Google on Tuesday released updates to fix four security issues in its Chrome browser, including an actively exploited zero-day flaw.
“By reading out-of-bounds memory, an attacker might be able to get secret values, such as memory addresses, which can be bypass protection mechanisms such as ASLR in order to improve the reliability and likelihood of exploiting a separate weakness to achieve code execution instead of just denial of service,” according to MITRE’s Common Weakness Enumeration (CWE).
Additional details about the nature of the attacks and the threat actors that may be exploiting them have withheld in an attempt to prevent further exploitation. The issue was reported anonymously on January 11, 2024.
“Out-of-bounds memory access in V8 in Google Chrome prior to 120.0.6099.224 allowed a remote attacker to potentially exploit heap corruption via a crafted HTML page,” reads a description of the flaw on the NIST’s National Vulnerability Database (NVD).

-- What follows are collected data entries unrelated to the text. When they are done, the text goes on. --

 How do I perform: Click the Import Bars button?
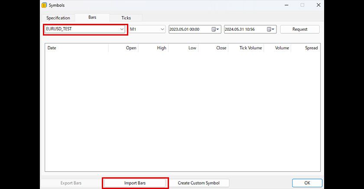135,183

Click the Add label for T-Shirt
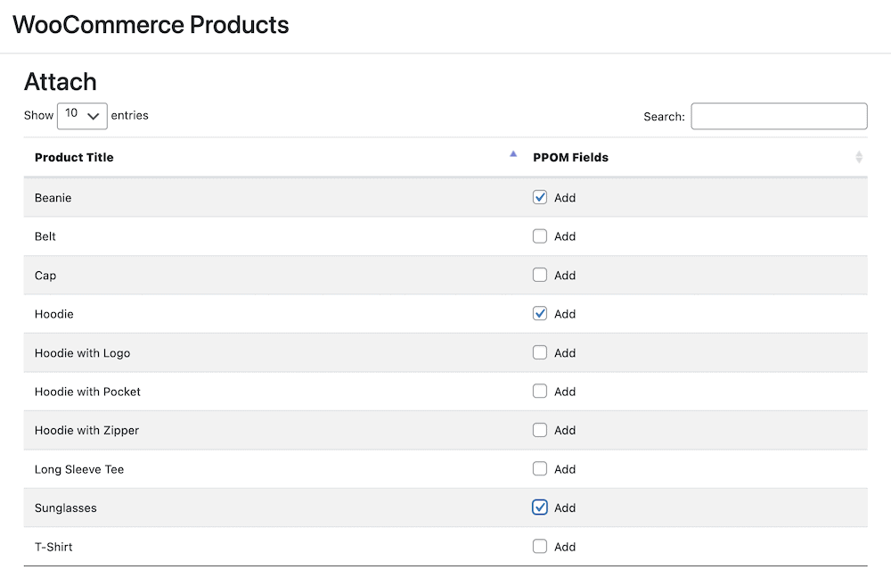coord(565,548)
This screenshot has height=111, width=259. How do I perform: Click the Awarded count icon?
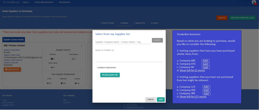(x=76, y=83)
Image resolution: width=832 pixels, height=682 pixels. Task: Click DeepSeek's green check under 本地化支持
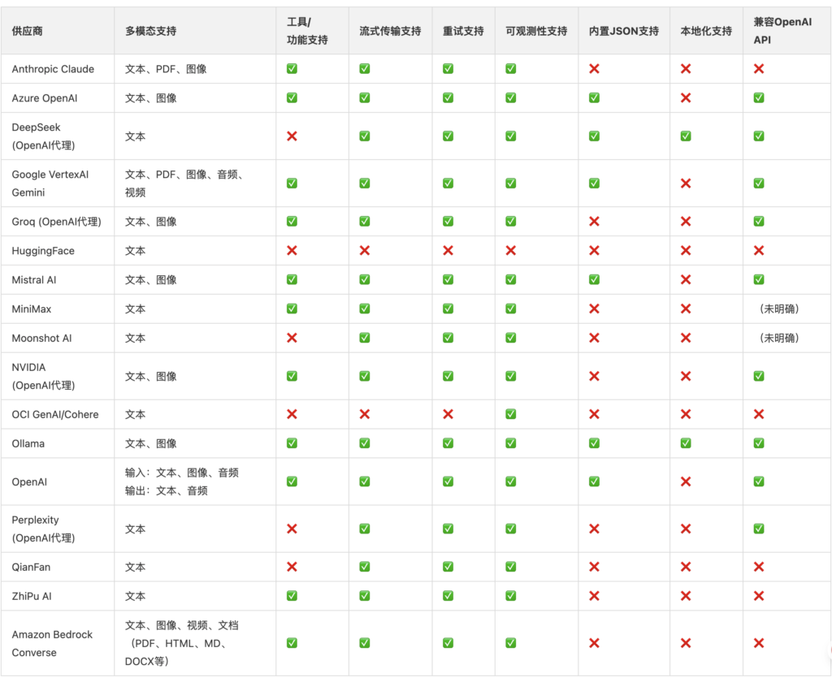(x=686, y=136)
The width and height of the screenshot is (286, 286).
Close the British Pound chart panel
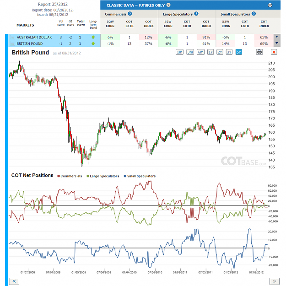274,52
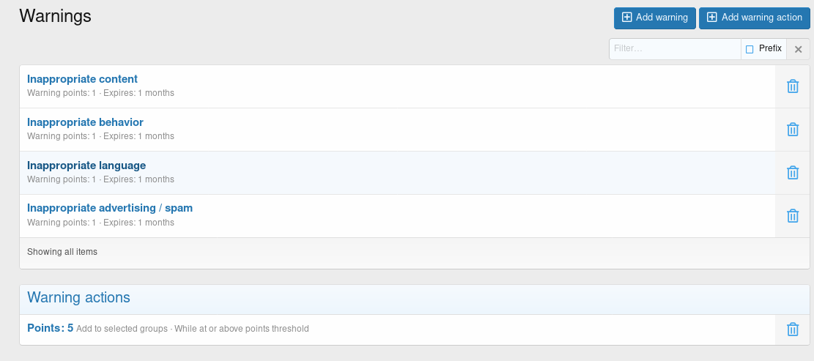Open the Inappropriate behavior warning
This screenshot has height=361, width=814.
pyautogui.click(x=85, y=122)

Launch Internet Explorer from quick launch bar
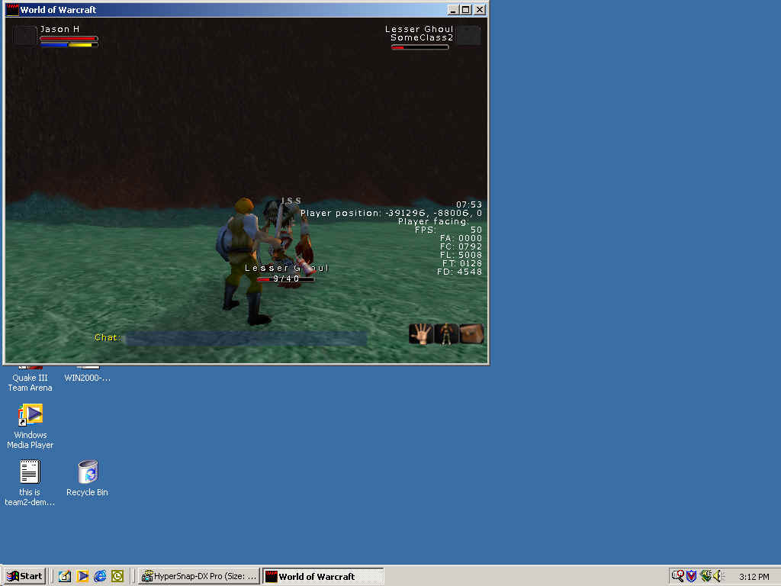(100, 576)
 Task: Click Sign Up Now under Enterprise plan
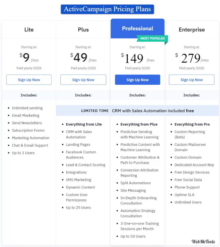pyautogui.click(x=191, y=80)
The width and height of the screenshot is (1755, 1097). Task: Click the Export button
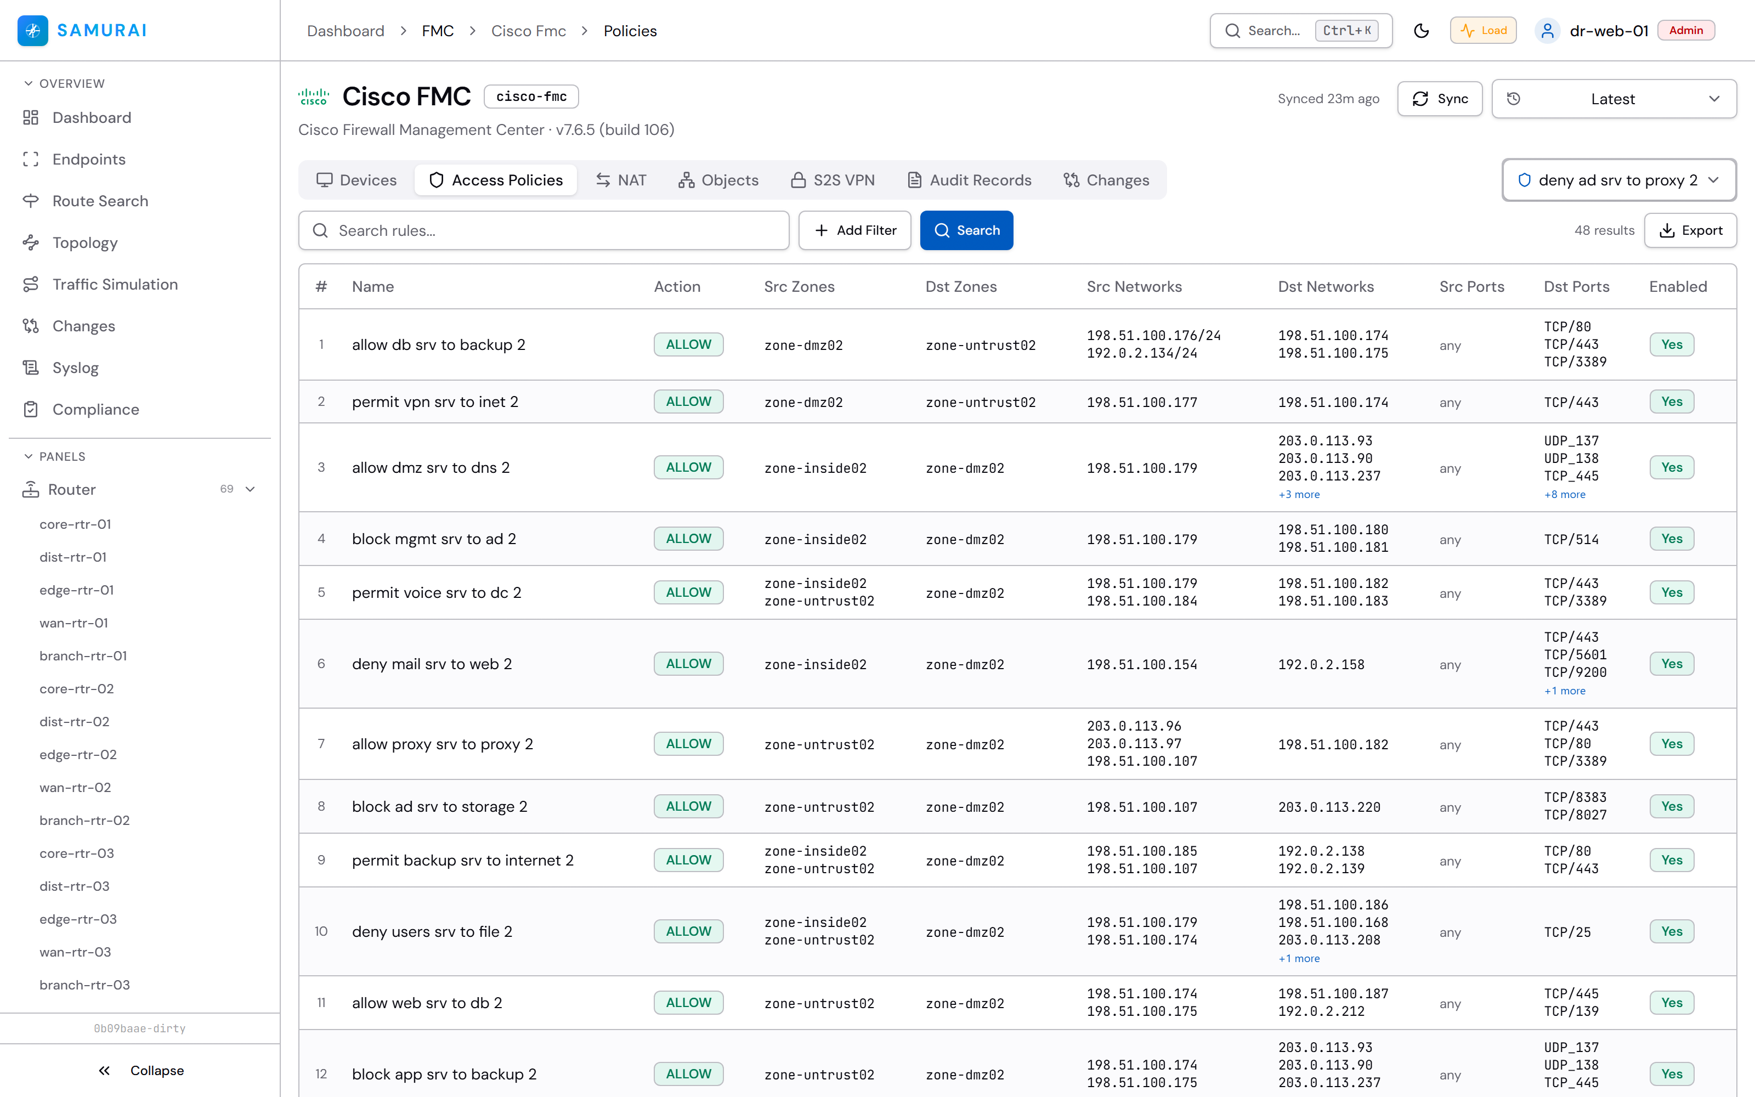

The development marks the first actively exploited zero-day to be patched by Google in Chrome in 2024. Last year, the tech giant resolved a total of 8 such actively exploited zero-days in the browser.
Users are recommended to upgrade to Chrome version 120.0.6099.224/225 for Windows, 120.0.6099.234 for macOS, and 120.0.6099.224 for Linux to mitigate potential threats.
Users of Chromium-based browsers such as Microsoft Edge, Brave, Opera, and Vivaldi are also advised to apply the fixes as and when they become available.